Set problem ▸
Put the lines of the material between the line holding "Where should I" and the line holding "coord(1180,43)", inclusive, into a JSON list of strings with one string per line and blank lines omitted.

━━━━━ Material supplied ━━━━━

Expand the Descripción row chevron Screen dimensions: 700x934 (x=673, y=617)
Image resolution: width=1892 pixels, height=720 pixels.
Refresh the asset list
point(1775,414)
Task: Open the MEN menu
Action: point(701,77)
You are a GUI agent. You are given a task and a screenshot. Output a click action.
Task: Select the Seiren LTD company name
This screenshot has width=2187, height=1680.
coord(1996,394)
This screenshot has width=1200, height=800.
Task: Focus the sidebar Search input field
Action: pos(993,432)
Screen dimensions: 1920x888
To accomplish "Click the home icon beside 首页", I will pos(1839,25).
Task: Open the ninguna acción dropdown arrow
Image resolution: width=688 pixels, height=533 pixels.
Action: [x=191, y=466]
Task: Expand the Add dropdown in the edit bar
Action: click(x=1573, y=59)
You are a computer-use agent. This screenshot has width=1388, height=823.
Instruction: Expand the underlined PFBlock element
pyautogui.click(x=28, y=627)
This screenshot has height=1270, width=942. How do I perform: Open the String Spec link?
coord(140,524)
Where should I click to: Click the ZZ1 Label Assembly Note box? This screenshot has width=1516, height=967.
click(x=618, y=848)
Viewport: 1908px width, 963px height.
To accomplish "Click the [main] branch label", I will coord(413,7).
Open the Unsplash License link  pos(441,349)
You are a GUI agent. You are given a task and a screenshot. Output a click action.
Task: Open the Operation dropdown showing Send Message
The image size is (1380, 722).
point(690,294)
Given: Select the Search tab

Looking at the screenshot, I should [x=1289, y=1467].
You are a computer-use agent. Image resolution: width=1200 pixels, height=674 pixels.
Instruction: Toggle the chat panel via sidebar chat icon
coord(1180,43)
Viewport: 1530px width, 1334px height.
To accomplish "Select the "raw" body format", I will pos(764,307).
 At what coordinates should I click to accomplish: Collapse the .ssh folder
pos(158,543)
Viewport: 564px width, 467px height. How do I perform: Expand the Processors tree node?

━━━━━

Final answer ▸
[
  "Where should I click to: Click the ZZ1 Label Assembly Note box? This screenshot has width=1516, height=967.",
  "click(x=618, y=848)",
  "Viewport: 1908px width, 963px height.",
  "To accomplish \"Click the [main] branch label\", I will coord(413,7).",
  "Open the Unsplash License link  pos(441,349)",
  "You are a GUI agent. You are given a task and a screenshot. Output a click action.",
  "Task: Open the Operation dropdown showing Send Message",
  "The image size is (1380, 722).",
  "point(690,294)",
  "Given: Select the Search tab",
  "Looking at the screenshot, I should [x=1289, y=1467].",
  "You are a computer-use agent. Image resolution: width=1200 pixels, height=674 pixels.",
  "Instruction: Toggle the chat panel via sidebar chat icon",
  "coord(1180,43)"
]